- **EXERCISE 1**:
In the post about Abu-Jamal, who granted the Motion for Extension of Time, and on what date?
- **EXERCISE 2**:
Rewrite the paragraph of the post about Abu-Jamal that begins "Abu-Jamal v. Beard, U.S. Sup. Ct. No. 08A299" as a short list that keeps its main facts.
- **EXERCISE 3**:
Write what comes next in the post about Abu-Jamal, picking up after its final sentence.

***** ARTICLE *****

Abu-Jamal is still on death row waiting once again for his fate to be decided some 27 years later. Some would say that his fate was decided when he confronted the Mayor on his actions in taking down yet another group from that time period.
[quote]We are now at the crossroads of the case. This is a life and death struggle in the fight for Mumia's freedom. His life hangs in the balance. The following are details as to what has been occurring in the Supreme Court.
Abu-Jamal v. Beard, U.S. Sup. Ct. No. 08A299: On October 3, I filed in the Supreme Court a Motion for Extension of Time to File Petition for Writ of Certiorari. Justice David H. Souter granted the motion on October 9th. The Petition is now due on December 19, 2008.[/quote]
So here it is, just one more piece of the puzzle, that's finally helping me to put it all together. The full story is a fascinating read, and it answers the questions that I had when I first came online and started to learn about Cointelpro.
I had wondered why there were no more leaders like Martin Luther King Jr. I mean that time period seemed to have produced a lot of leaders and groups, such as the black panthers, Malcolm X, etc. The last two I grew up thinking of as outlandish radicals, but now I see that they were just a part of the same struggles that we are all a part of wither we know it or not.
So that answers that part of the puzzle for me. They are locked away in the system. If they are not dead, in prison, in process of being destroyed, or in mental wards as is the new thing to do, then they are simply unaware, or a part of the system itself.

***** PROVIDED INFORMATION *****

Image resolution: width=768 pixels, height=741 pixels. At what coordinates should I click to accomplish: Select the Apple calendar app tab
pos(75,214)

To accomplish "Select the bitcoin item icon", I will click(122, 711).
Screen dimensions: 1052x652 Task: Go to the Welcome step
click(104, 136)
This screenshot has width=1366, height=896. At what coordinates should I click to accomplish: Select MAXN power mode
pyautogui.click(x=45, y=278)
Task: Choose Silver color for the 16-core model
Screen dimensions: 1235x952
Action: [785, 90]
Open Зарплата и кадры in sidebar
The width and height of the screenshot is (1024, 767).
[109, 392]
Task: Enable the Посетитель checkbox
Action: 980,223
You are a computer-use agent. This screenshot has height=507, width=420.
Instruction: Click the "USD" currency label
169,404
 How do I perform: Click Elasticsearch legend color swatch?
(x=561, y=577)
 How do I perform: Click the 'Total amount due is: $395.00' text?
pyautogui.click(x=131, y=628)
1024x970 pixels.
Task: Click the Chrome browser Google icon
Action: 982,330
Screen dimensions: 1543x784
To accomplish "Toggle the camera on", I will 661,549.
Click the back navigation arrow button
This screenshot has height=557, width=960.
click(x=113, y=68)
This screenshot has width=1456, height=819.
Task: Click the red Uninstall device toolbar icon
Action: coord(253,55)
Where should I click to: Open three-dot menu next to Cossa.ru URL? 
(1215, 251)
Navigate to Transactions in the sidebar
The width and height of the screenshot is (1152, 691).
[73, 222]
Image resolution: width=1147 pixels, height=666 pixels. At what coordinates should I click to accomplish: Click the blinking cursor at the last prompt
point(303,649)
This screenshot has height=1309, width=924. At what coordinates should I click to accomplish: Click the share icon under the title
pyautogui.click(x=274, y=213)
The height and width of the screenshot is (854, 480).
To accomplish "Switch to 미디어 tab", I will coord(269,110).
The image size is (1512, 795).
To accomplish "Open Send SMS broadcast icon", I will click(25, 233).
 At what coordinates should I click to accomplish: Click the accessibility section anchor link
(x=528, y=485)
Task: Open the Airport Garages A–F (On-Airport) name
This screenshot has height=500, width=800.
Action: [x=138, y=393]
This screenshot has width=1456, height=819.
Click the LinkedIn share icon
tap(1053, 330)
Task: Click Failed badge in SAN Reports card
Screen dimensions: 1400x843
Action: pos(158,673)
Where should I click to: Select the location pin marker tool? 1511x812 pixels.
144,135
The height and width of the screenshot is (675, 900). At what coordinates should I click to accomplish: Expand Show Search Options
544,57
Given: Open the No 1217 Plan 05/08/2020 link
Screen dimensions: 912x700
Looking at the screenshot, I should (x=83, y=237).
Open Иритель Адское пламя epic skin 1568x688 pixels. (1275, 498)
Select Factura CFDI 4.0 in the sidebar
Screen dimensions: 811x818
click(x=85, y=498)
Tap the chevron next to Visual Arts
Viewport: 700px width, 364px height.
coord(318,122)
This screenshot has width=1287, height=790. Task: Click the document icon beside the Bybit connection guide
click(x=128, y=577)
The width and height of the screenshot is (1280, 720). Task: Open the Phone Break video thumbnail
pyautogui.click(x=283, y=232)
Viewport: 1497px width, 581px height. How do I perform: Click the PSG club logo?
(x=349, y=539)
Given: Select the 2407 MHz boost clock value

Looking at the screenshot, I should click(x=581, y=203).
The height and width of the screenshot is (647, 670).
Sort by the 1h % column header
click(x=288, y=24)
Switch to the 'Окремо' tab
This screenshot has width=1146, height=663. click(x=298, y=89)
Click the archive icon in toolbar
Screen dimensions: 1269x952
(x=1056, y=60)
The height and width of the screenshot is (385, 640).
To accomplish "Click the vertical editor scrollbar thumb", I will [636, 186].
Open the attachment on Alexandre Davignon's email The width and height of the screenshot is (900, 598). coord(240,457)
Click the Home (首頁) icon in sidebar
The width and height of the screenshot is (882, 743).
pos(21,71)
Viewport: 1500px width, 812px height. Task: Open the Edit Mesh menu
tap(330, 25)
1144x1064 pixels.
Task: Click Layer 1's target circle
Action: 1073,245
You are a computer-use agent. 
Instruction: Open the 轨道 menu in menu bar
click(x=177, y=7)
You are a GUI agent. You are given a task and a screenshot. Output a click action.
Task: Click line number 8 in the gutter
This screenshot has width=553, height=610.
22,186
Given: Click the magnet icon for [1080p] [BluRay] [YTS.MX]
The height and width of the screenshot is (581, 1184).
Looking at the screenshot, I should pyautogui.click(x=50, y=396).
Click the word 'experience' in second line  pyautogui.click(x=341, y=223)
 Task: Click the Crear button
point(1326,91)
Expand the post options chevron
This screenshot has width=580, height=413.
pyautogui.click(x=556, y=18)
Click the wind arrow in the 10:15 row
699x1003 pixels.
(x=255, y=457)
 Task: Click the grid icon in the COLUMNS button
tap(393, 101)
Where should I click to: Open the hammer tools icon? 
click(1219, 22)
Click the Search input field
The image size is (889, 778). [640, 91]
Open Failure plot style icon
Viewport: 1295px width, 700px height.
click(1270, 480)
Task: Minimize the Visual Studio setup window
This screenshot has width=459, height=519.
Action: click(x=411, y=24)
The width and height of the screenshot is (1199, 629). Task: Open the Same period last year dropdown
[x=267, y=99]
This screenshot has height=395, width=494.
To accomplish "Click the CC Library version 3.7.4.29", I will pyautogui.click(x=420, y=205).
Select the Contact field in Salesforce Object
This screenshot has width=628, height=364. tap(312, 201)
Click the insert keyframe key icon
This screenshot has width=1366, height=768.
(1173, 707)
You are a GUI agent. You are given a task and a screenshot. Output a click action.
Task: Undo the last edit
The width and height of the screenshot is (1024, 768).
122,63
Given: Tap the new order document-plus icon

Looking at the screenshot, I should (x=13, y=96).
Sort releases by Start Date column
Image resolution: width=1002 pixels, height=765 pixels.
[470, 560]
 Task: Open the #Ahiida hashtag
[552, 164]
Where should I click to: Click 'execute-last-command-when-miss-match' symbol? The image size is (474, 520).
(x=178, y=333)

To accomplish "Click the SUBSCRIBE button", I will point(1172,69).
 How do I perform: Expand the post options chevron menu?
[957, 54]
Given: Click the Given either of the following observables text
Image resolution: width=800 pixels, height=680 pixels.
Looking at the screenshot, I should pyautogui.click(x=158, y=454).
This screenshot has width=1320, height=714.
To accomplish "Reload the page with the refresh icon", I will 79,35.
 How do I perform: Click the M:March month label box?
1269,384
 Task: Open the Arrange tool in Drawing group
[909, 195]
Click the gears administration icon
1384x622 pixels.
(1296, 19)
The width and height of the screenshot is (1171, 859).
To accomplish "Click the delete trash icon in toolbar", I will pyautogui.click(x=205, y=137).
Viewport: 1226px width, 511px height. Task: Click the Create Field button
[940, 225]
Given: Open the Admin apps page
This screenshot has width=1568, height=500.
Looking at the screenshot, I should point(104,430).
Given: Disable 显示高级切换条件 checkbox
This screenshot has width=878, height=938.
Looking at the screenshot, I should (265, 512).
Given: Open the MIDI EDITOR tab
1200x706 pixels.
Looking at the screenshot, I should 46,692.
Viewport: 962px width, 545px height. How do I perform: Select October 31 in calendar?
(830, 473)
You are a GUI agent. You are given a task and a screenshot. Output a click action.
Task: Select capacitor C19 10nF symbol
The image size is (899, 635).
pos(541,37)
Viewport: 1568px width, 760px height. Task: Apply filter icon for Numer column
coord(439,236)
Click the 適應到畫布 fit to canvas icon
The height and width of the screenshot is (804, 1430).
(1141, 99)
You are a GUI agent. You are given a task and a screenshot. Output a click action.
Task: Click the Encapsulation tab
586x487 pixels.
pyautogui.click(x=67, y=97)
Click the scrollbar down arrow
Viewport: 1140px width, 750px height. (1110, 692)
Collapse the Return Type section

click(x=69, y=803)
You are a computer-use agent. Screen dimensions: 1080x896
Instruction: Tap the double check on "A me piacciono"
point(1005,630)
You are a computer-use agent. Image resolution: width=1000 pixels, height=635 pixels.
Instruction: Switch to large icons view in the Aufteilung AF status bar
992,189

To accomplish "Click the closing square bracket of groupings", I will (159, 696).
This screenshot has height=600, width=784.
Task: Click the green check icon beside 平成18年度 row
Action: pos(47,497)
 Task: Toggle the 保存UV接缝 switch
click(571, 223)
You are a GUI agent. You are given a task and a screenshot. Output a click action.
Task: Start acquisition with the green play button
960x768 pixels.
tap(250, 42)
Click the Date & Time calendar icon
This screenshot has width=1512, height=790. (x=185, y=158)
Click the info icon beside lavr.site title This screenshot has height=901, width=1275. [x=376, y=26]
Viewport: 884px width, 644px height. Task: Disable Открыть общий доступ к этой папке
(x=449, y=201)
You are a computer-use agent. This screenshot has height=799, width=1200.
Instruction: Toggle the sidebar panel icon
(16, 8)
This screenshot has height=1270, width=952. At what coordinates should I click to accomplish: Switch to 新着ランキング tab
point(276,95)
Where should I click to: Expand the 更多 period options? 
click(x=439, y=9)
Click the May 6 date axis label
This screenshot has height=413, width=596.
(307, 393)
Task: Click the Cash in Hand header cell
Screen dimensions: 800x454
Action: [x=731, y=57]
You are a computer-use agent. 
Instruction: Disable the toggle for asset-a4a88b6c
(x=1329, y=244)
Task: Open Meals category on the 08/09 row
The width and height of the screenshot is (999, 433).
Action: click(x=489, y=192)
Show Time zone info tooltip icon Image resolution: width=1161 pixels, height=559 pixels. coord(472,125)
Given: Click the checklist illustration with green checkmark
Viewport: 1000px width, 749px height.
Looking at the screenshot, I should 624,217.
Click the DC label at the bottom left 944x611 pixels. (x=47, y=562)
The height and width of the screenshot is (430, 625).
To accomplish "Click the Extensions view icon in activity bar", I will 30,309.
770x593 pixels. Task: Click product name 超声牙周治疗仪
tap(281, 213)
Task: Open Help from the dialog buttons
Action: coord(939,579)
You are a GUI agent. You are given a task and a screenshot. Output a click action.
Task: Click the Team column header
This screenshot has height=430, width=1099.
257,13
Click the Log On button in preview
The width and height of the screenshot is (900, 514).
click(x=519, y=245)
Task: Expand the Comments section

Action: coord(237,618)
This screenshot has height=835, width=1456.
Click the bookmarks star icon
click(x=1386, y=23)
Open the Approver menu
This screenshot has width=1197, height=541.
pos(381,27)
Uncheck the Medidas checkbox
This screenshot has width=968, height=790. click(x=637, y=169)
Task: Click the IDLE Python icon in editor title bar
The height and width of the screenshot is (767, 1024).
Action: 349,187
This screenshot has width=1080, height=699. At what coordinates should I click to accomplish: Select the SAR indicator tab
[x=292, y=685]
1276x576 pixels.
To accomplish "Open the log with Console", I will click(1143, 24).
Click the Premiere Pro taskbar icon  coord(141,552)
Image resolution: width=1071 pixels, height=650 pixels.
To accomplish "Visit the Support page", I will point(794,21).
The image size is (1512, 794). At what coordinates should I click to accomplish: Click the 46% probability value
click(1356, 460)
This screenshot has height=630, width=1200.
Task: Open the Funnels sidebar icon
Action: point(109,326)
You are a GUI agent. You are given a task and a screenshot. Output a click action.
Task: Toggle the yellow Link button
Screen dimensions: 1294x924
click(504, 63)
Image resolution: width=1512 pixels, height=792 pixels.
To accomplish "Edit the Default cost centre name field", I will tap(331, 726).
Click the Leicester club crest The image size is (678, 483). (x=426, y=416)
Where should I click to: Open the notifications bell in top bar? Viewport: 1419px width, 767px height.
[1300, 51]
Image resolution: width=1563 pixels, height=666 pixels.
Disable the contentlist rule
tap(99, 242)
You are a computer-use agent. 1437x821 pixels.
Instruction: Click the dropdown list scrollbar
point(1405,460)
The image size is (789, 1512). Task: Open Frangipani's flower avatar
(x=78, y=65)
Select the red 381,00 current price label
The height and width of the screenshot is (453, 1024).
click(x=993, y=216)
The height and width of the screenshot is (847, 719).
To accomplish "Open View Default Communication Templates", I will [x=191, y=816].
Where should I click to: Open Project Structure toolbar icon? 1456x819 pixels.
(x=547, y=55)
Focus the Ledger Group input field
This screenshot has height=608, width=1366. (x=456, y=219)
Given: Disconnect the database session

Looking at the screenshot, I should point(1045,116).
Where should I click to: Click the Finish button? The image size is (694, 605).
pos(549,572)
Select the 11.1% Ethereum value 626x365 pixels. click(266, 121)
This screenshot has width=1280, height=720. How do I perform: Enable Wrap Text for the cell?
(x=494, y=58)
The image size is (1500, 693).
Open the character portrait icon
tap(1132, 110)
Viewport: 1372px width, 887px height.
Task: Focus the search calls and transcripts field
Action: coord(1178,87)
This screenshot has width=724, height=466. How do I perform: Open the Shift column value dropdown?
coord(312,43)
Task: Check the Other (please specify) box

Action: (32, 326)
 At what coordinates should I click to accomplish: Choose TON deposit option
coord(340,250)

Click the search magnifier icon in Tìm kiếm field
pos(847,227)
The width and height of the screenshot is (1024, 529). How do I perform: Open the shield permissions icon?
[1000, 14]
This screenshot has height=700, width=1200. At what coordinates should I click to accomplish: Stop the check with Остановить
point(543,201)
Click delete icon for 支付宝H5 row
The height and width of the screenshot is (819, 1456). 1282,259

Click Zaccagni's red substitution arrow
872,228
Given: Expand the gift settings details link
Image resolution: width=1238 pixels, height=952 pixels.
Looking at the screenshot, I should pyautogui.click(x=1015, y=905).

*****

- **ANSWER 1**:
Justice David H. Souter granted it on October 9th.

- **ANSWER 2**:
- Case: Abu-Jamal v. Beard, U.S. Supreme Court No. 08A299
- October 3: a Motion for Extension of Time to File Petition for Writ of Certiorari was filed in the Supreme Court
- October 9: Justice David H. Souter granted the motion
- New due date for the Petition: December 19, 2008

- **ANSWER 3**:
Coitelpro as we see primarily targeted ethnic minorities, their leaders, political movements, and organizations, but even before Martin Luther King Jr's assassination the mandate was changing for that program. The mandate had become making sure that no (black) messiahs rose up, this would mean finding creative ways to target these future messiahs, these ones that could potentially rise up and distrupt the system, cause dissidence and throw a cog in the wheel. Those at every level who refused to fall in line.
Well the machine has continued to work, and so has the corruption and the injustice. The system that existed then, as much as I wanted to believe that it had fully changed, I am in reading and researching lead to now believe that it has never really changed. Those frieghtening tentacles still exist and instead of just targeting activists and dissidents, these programs have merged and branched out. Again in accordance with new initiatives such as community policing, anti-terror laws, etc, they are alive and well, and the machine is as active as ever. With the emergence of 9/11 and overseas wars, we are simply seeing the machine mount up and show itself more clearly, apparently this is very common, during such times from what I have read.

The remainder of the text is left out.